Segment Open
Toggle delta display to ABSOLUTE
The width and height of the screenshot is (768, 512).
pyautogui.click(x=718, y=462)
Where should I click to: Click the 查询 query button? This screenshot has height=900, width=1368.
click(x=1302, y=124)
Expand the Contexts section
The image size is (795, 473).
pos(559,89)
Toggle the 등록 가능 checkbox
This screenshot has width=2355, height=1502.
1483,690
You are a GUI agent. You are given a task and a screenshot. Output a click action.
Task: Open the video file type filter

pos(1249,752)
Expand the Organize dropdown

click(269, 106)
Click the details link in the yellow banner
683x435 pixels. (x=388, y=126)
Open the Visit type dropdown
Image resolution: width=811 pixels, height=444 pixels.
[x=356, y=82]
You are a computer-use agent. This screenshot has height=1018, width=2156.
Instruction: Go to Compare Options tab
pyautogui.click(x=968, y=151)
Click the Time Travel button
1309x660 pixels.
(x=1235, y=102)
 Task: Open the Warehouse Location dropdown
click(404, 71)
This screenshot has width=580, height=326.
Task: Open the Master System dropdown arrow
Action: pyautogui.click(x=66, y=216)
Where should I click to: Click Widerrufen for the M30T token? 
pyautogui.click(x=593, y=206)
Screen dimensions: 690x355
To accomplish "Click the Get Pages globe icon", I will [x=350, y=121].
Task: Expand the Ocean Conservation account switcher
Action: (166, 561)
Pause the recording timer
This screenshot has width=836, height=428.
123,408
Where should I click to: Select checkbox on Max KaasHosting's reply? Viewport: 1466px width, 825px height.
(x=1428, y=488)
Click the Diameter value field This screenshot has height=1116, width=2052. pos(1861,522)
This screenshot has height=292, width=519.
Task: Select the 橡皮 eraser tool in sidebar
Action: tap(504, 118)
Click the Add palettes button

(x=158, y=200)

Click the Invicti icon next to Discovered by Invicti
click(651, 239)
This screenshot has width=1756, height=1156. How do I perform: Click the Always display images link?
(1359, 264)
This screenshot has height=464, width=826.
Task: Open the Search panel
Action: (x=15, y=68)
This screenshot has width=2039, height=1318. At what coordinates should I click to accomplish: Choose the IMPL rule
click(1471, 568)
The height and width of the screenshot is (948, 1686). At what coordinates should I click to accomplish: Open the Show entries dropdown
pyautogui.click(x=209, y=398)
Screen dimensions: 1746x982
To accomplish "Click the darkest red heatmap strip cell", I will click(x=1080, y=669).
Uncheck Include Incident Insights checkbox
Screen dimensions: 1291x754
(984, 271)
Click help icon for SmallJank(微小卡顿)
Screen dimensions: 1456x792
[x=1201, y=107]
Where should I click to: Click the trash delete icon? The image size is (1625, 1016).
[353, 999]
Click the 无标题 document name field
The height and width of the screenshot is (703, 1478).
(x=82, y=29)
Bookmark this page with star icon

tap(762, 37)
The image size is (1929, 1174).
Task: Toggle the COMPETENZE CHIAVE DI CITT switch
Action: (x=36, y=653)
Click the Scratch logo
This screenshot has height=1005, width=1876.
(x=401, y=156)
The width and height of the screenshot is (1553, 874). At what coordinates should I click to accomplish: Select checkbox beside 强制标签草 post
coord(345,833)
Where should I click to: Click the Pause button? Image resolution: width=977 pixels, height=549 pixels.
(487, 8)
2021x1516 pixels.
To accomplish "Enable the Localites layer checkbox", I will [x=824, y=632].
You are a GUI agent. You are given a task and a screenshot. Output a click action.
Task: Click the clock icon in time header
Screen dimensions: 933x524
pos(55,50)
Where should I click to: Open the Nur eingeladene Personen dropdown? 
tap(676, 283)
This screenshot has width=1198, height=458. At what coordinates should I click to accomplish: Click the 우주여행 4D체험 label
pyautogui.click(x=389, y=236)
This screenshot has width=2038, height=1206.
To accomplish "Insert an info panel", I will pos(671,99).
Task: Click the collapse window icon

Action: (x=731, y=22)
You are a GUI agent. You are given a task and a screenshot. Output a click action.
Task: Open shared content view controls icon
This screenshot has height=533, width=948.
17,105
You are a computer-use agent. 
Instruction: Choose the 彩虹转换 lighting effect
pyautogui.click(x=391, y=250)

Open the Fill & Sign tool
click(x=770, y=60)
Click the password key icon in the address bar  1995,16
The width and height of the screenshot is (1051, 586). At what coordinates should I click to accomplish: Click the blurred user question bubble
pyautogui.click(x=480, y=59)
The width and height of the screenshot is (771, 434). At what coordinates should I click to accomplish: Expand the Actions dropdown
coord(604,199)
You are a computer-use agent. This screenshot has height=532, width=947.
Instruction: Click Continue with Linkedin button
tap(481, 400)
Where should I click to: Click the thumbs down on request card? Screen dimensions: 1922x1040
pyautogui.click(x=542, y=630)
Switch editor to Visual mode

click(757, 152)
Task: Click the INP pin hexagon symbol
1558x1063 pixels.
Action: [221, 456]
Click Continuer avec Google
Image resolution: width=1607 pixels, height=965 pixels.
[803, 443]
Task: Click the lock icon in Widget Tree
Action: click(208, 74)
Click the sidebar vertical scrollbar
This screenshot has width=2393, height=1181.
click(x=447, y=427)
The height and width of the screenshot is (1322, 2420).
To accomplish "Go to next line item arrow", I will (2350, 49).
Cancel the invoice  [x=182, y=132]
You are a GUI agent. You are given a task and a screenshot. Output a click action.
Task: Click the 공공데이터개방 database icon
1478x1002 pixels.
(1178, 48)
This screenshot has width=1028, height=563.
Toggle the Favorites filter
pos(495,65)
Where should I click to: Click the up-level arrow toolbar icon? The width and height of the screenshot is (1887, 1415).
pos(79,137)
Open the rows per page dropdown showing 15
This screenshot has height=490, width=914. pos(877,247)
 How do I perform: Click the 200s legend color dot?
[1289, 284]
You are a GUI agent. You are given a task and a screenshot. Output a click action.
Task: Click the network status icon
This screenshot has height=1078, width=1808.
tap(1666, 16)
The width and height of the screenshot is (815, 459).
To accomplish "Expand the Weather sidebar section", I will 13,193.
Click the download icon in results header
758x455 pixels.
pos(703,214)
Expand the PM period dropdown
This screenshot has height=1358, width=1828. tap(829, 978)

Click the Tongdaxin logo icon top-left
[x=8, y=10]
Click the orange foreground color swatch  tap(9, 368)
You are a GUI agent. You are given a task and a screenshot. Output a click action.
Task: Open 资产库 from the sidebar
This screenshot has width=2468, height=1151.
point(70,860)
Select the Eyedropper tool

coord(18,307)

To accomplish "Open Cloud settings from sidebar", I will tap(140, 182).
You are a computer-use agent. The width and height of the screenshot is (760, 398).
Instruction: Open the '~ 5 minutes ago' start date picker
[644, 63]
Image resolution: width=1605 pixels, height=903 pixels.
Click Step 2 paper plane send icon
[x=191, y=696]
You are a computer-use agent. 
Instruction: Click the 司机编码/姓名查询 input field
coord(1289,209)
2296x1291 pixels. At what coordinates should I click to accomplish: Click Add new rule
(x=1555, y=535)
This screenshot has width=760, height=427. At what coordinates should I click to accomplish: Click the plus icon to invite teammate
Segment Closed
=== Problem description ===
Take the entries above and repeat them verbatim.

=== Output for this exercise ===
Toggle delta display to ABSOLUTE
The width and height of the screenshot is (768, 512).
pyautogui.click(x=718, y=462)
Where should I click to: Click the 查询 query button? This screenshot has height=900, width=1368.
click(x=1302, y=124)
Expand the Contexts section
The image size is (795, 473).
pos(559,89)
Toggle the 등록 가능 checkbox
This screenshot has width=2355, height=1502.
1483,690
You are a GUI agent. You are given a task and a screenshot. Output a click action.
Task: Open the video file type filter

pos(1249,752)
Expand the Organize dropdown

click(269, 106)
Click the details link in the yellow banner
683x435 pixels. (x=388, y=126)
Open the Visit type dropdown
Image resolution: width=811 pixels, height=444 pixels.
[x=356, y=82]
You are a computer-use agent. This screenshot has height=1018, width=2156.
Instruction: Go to Compare Options tab
pyautogui.click(x=968, y=151)
Click the Time Travel button
1309x660 pixels.
(x=1235, y=102)
 Task: Open the Warehouse Location dropdown
click(404, 71)
This screenshot has width=580, height=326.
Task: Open the Master System dropdown arrow
Action: pyautogui.click(x=66, y=216)
Where should I click to: Click Widerrufen for the M30T token? 
pyautogui.click(x=593, y=206)
Screen dimensions: 690x355
To accomplish "Click the Get Pages globe icon", I will [x=350, y=121].
Task: Expand the Ocean Conservation account switcher
Action: (166, 561)
Pause the recording timer
This screenshot has width=836, height=428.
123,408
Where should I click to: Select checkbox on Max KaasHosting's reply? Viewport: 1466px width, 825px height.
(x=1428, y=488)
Click the Diameter value field This screenshot has height=1116, width=2052. pos(1861,522)
This screenshot has height=292, width=519.
Task: Select the 橡皮 eraser tool in sidebar
Action: tap(504, 118)
Click the Add palettes button

(x=158, y=200)

Click the Invicti icon next to Discovered by Invicti
click(651, 239)
This screenshot has width=1756, height=1156. How do I perform: Click the Always display images link?
(1359, 264)
This screenshot has height=464, width=826.
Task: Open the Search panel
Action: (x=15, y=68)
This screenshot has width=2039, height=1318. At what coordinates should I click to accomplish: Choose the IMPL rule
click(1471, 568)
The height and width of the screenshot is (948, 1686). At what coordinates should I click to accomplish: Open the Show entries dropdown
pyautogui.click(x=209, y=398)
Screen dimensions: 1746x982
To accomplish "Click the darkest red heatmap strip cell", I will click(x=1080, y=669).
Uncheck Include Incident Insights checkbox
Screen dimensions: 1291x754
(984, 271)
Click help icon for SmallJank(微小卡顿)
Screen dimensions: 1456x792
[x=1201, y=107]
Where should I click to: Click the trash delete icon? The image size is (1625, 1016).
[353, 999]
Click the 无标题 document name field
The height and width of the screenshot is (703, 1478).
(x=82, y=29)
Bookmark this page with star icon

tap(762, 37)
The image size is (1929, 1174).
Task: Toggle the COMPETENZE CHIAVE DI CITT switch
Action: (x=36, y=653)
Click the Scratch logo
This screenshot has height=1005, width=1876.
(x=401, y=156)
The width and height of the screenshot is (1553, 874). At what coordinates should I click to accomplish: Select checkbox beside 强制标签草 post
coord(345,833)
Where should I click to: Click the Pause button? Image resolution: width=977 pixels, height=549 pixels.
(487, 8)
2021x1516 pixels.
To accomplish "Enable the Localites layer checkbox", I will [x=824, y=632].
You are a GUI agent. You are given a task and a screenshot. Output a click action.
Task: Click the clock icon in time header
Screen dimensions: 933x524
pos(55,50)
Where should I click to: Open the Nur eingeladene Personen dropdown? 
tap(676, 283)
This screenshot has width=1198, height=458. At what coordinates should I click to accomplish: Click the 우주여행 4D체험 label
pyautogui.click(x=389, y=236)
This screenshot has width=2038, height=1206.
To accomplish "Insert an info panel", I will pos(671,99).
Task: Click the collapse window icon

Action: (x=731, y=22)
You are a GUI agent. You are given a task and a screenshot. Output a click action.
Task: Open shared content view controls icon
This screenshot has height=533, width=948.
17,105
You are a computer-use agent. 
Instruction: Choose the 彩虹转换 lighting effect
pyautogui.click(x=391, y=250)

Open the Fill & Sign tool
click(x=770, y=60)
Click the password key icon in the address bar  1995,16
The width and height of the screenshot is (1051, 586). At what coordinates should I click to accomplish: Click the blurred user question bubble
pyautogui.click(x=480, y=59)
The width and height of the screenshot is (771, 434). At what coordinates should I click to accomplish: Expand the Actions dropdown
coord(604,199)
You are a computer-use agent. This screenshot has height=532, width=947.
Instruction: Click Continue with Linkedin button
tap(481, 400)
Where should I click to: Click the thumbs down on request card? Screen dimensions: 1922x1040
pyautogui.click(x=542, y=630)
Switch editor to Visual mode

click(757, 152)
Task: Click the INP pin hexagon symbol
1558x1063 pixels.
Action: [221, 456]
Click Continuer avec Google
Image resolution: width=1607 pixels, height=965 pixels.
[803, 443]
Task: Click the lock icon in Widget Tree
Action: click(208, 74)
Click the sidebar vertical scrollbar
This screenshot has width=2393, height=1181.
click(x=447, y=427)
The height and width of the screenshot is (1322, 2420).
To accomplish "Go to next line item arrow", I will (2350, 49).
Cancel the invoice  [x=182, y=132]
You are a GUI agent. You are given a task and a screenshot. Output a click action.
Task: Click the 공공데이터개방 database icon
1478x1002 pixels.
(1178, 48)
This screenshot has width=1028, height=563.
Toggle the Favorites filter
pos(495,65)
Where should I click to: Click the up-level arrow toolbar icon? The width and height of the screenshot is (1887, 1415).
pos(79,137)
Open the rows per page dropdown showing 15
This screenshot has height=490, width=914. pos(877,247)
 How do I perform: Click the 200s legend color dot?
[1289, 284]
You are a GUI agent. You are given a task and a screenshot. Output a click action.
Task: Click the network status icon
This screenshot has height=1078, width=1808.
tap(1666, 16)
The width and height of the screenshot is (815, 459).
To accomplish "Expand the Weather sidebar section", I will 13,193.
Click the download icon in results header
758x455 pixels.
pos(703,214)
Expand the PM period dropdown
This screenshot has height=1358, width=1828. tap(829, 978)

Click the Tongdaxin logo icon top-left
[x=8, y=10]
Click the orange foreground color swatch  tap(9, 368)
You are a GUI agent. You are given a task and a screenshot. Output a click action.
Task: Open 资产库 from the sidebar
This screenshot has width=2468, height=1151.
point(70,860)
Select the Eyedropper tool

coord(18,307)

To accomplish "Open Cloud settings from sidebar", I will tap(140, 182).
You are a computer-use agent. The width and height of the screenshot is (760, 398).
Instruction: Open the '~ 5 minutes ago' start date picker
[644, 63]
Image resolution: width=1605 pixels, height=903 pixels.
Click Step 2 paper plane send icon
[x=191, y=696]
You are a computer-use agent. 
Instruction: Click the 司机编码/姓名查询 input field
coord(1289,209)
2296x1291 pixels. At what coordinates should I click to accomplish: Click Add new rule
(x=1555, y=535)
This screenshot has width=760, height=427. At what coordinates should I click to accomplish: Click the plus icon to invite teammate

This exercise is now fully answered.